AMI Name | Region | AMI ID |
X2goManagement | us-east-1 | ami-0834bf7fd0bc7f1d9 |
OODLogin | us-east-1 | ami-095a1fbc357e55b1e |
Compute | us-east-1 | ami-06762eb064725ebde |
If you’d like to build and customize your own AMIs, the sources are located in ~/PEARC20/Exercise-3/packer-templates/
Bulding the cluster with Cloud Formation
Since we are using pre-built AMIs, all we need to do is deploy the template and wait.

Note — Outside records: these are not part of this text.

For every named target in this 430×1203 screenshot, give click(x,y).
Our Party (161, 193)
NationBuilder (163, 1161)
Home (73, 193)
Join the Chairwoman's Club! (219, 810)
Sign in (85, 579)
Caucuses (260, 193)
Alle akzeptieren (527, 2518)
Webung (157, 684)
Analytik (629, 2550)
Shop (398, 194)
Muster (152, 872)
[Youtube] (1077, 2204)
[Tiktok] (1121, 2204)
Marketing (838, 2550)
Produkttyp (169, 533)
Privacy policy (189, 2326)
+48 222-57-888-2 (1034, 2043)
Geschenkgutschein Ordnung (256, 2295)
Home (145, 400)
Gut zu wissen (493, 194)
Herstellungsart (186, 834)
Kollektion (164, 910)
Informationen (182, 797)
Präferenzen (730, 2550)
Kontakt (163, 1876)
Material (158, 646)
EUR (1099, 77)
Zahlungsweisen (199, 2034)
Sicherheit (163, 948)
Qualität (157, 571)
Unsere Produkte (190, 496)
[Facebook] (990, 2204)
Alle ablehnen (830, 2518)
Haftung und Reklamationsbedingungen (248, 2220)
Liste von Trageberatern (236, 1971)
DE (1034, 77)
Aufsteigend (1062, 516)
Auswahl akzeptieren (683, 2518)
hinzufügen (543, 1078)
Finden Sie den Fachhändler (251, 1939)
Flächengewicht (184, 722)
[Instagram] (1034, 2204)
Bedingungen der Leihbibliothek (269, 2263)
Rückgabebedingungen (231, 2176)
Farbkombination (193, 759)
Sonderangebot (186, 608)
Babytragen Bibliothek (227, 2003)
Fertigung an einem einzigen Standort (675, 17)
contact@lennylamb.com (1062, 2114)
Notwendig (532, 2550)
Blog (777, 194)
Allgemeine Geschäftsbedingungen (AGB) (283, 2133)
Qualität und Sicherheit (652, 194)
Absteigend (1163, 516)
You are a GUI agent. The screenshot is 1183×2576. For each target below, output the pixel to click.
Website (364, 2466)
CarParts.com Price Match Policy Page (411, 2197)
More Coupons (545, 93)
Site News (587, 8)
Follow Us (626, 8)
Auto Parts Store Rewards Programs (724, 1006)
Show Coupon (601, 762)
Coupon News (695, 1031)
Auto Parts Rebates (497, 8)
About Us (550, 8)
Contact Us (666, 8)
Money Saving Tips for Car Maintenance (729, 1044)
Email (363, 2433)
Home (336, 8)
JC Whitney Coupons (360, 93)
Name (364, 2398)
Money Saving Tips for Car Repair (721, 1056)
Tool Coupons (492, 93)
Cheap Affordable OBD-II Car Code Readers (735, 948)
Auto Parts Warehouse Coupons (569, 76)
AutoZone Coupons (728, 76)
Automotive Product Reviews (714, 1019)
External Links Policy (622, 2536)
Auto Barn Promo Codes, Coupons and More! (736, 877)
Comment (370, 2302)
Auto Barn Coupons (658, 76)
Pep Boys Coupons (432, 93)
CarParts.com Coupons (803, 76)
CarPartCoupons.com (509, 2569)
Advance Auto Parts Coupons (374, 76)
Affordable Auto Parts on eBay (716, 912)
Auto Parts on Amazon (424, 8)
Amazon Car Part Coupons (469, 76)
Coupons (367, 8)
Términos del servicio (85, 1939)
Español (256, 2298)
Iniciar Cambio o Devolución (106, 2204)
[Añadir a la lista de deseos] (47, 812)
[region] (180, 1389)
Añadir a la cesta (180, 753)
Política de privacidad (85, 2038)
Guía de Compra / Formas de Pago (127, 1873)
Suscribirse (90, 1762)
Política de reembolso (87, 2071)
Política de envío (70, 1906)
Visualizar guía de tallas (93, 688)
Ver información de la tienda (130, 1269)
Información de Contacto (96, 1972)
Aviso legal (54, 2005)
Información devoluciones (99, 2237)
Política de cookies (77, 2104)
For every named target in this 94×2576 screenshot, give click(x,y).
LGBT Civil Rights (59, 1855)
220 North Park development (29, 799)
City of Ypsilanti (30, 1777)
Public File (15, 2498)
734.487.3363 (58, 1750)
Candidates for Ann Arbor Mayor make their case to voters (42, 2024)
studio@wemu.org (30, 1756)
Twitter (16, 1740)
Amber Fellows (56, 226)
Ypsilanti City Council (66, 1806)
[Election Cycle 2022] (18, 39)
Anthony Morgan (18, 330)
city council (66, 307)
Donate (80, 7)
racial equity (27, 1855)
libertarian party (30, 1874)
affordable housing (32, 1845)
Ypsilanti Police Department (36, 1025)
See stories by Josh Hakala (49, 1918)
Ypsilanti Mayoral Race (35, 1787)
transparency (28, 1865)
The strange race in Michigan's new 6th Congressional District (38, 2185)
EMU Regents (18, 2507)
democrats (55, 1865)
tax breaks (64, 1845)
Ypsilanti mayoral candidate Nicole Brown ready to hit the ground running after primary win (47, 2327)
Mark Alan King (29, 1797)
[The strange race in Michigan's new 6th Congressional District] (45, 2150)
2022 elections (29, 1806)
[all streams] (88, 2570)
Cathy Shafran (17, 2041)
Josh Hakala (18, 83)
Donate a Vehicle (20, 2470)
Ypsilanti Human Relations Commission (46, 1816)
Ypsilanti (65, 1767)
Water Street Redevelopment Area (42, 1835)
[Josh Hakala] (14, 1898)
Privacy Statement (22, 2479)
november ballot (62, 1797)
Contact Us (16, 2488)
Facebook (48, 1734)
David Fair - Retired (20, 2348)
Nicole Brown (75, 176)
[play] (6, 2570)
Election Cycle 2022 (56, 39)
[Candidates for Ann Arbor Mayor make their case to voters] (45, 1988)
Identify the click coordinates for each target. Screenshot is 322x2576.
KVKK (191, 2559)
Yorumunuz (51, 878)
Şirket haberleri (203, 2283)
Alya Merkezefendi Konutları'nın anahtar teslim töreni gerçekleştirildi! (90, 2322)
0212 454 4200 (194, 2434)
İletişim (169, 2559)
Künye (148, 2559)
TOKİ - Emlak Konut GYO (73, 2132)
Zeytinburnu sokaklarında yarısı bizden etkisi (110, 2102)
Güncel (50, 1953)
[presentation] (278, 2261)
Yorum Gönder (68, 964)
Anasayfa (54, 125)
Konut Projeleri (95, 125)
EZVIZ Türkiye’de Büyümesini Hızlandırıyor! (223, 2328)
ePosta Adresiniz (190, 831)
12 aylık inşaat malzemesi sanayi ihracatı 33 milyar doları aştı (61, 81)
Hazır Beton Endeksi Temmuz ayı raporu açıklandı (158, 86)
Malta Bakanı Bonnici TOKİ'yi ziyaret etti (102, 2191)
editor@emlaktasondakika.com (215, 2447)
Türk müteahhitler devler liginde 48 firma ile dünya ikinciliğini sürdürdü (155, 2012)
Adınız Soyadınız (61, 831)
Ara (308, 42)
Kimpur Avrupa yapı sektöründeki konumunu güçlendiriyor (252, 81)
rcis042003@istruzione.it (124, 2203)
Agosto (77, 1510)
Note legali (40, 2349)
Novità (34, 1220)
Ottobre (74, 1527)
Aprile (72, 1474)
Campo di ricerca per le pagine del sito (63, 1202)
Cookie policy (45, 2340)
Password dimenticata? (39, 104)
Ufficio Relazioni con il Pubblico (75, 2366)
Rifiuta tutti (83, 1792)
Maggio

$ cd ~/PEARC20/Exercise-3/cfn-templates
$ aws cloudformation deploy --template-file slurm-dynamic-ood-ohpc.yml --capabilities CAPABILITY_IAM --stack-name ex3-00 --region us-east-1
To monitor, go to Console > Services > CloudFormation > Click the stack name (ex3-00) > Events
Note: If you need to rerun the aws cloudformation deploy
command, you’ll need to either delete your stack or increment the index (i.e. –stack-name ex3-01) in order to rerun the command
Testing the cluster
SSH Access
Go to the EC2 Dashboard and find the public DNS
Console > Services > EC2 > Instances > Right Click ‘X2goManagement’ > Connect > Copy Public DNS to cliboard
In Cloud9
$ cd ~
$ ssh -i pearc20.pem centos@ec2-xx-xxx-xxx-xxx.compute-1.amazonaws.com
$ cp /opt/ohpc/pub/examples/mpi/hello.c .
$ mpicc hello.c
$ cp /opt/ohpc/pub/examples/slurm/job.mpi .
$ sbatch job.mpi
$ watch -n 10 squeue
In Exercise 1, we deployed a cluster with 2 compute nodes. Those compute nodes were static/persistent.
For this exercise, we’ve deployed an “elastic” cluster. When a job is submitted, the cluster will create EC2 instances for the compute nodes on demand. It will take between 5-6 mins from submission time for the job to start.
X2go Access
In addition to command line access, this management node can also be used to provide remote desktops.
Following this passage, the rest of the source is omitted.